Sono loro, gli imborghesiti che sognano l'aristocrazia, a festeggiare per le sei, sette magliette stagionali che Don Aurelio confenziona e vende, senza rispettare la tradizione dei colori sociali - che nel calcio e nel pallone, è bene dirselo, contano sempre tanto -. "Sono le regole del marketing calcistico!", ci spiegano dall'alto delle loro cattedre. Che in realtà sono le bancarelle del torrone, ma noi - la Plebe - evitiamo di farglielo notare.

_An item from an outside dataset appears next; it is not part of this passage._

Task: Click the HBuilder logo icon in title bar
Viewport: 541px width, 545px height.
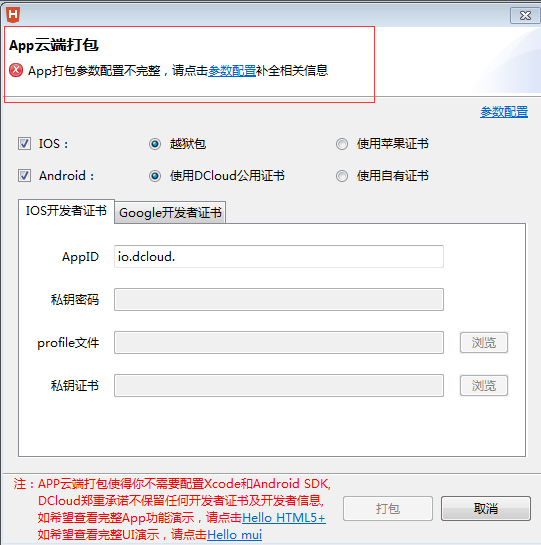Action: pyautogui.click(x=13, y=15)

Parlano della stragrande maggioranza del tifo partenopeo con disgusto, la trattano come marmaglia ignorante e beota, però amano riempirsi la bocca di questa accusa risibile: imborghesimento. Che è la traduzione che un marxista di serie D farebbe della parola "cafonaggine": perché voler vincere è da cafoni, anche voler competere per vincere è da cafoni, voler vedere la propria squadra giocare la maggior parte delle partite con la maglia azzurra è da cafoni, chiedere che venga fatta una campagna abbonamenti decente è da vessati, sperare in prezzi calmierati e in riduzioni per bambini e anziani è da amanti del pezzotto, anteporre i risultati sportivi agli avanzi di bilancio è da irriconoscenti.

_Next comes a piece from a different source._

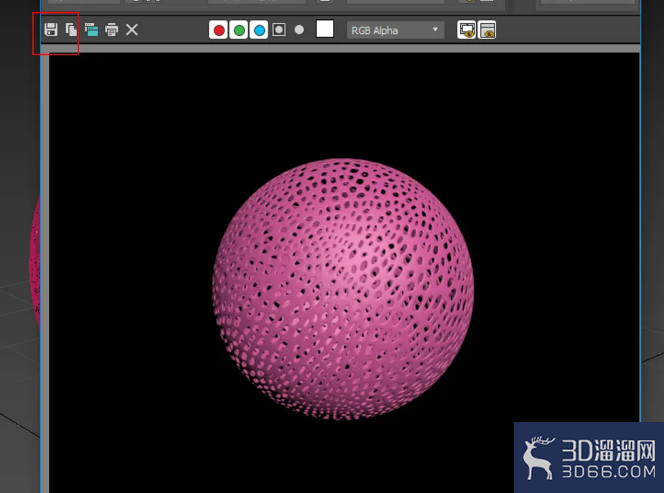This screenshot has width=664, height=493.
Task: Clone the Rendered Frame Window
Action: click(91, 30)
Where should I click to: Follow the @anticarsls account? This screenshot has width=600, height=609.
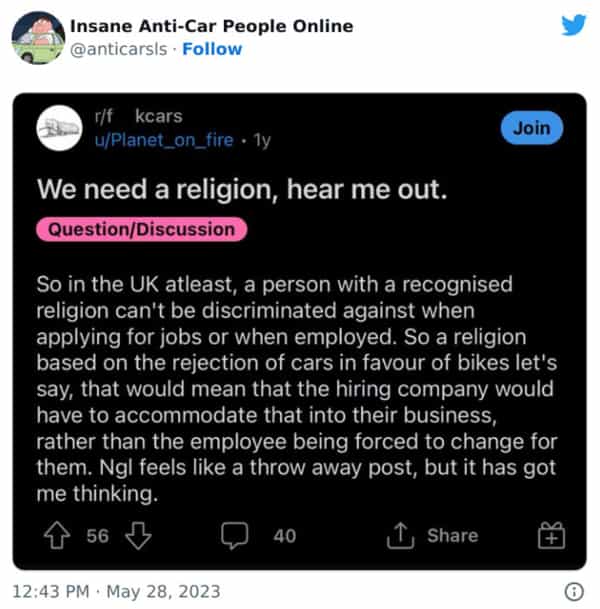click(211, 48)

Nulla di strano, in effetti. I cafoni - quelli veri - appena riescono a imborghesirsi, vedono cafoni ovunque. Come insegnava Malcolm X, i neri da cortile odiavano i neri dei campi più del padrone che teneva entrambi in schiavitù. Ecco, questo sono i vomeristi, i baristi e i filmauristi: neri da giardino, una sparuta minoranza che idolatra il padrone e tifa affinché usi la frusta contro chi, invece, di quel padrone vuole semplicemente liberarsi. Che gli imborghesiti se ne facciano una ragione, invece di accusare noi di essere ciò che essi già sono: i padroni, ai napoletani, non sono mai piaciuti. Li abbiamo sopportati e subiti, talvolta anche tollerati, ma alla fine non ci hanno mai cambiato.

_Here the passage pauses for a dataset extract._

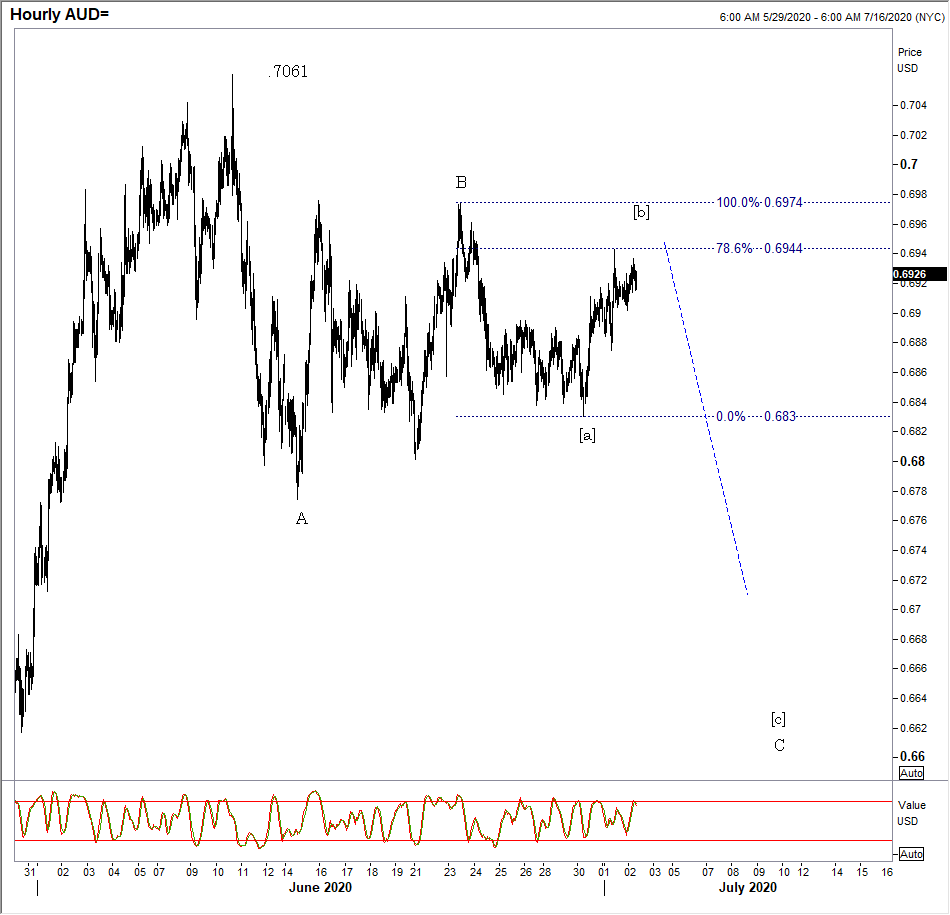Select the 78.6% 0.6944 Fibonacci label
The height and width of the screenshot is (915, 950).
(x=756, y=249)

E' la Storia a dirlo: ci hanno invaso e colonizzato in tanti, ma sono arrivati che parlavano spagnolo, francese o austriaco... e se ne sono andati che parlavano napulitano. Succederà anche con Don Aurelio, il quale è stato capace di dilapidare tutto il credito e tutto l'affetto che questa piazza aveva riversato su di lui quando acquistò il Napoli
I neri da cortile dell'attuale padrone se ne facciano una ragione. Noi, i neri dei campi, la plebe, i proletari non abbiamo alcuna voglia di imborghesirci come loro.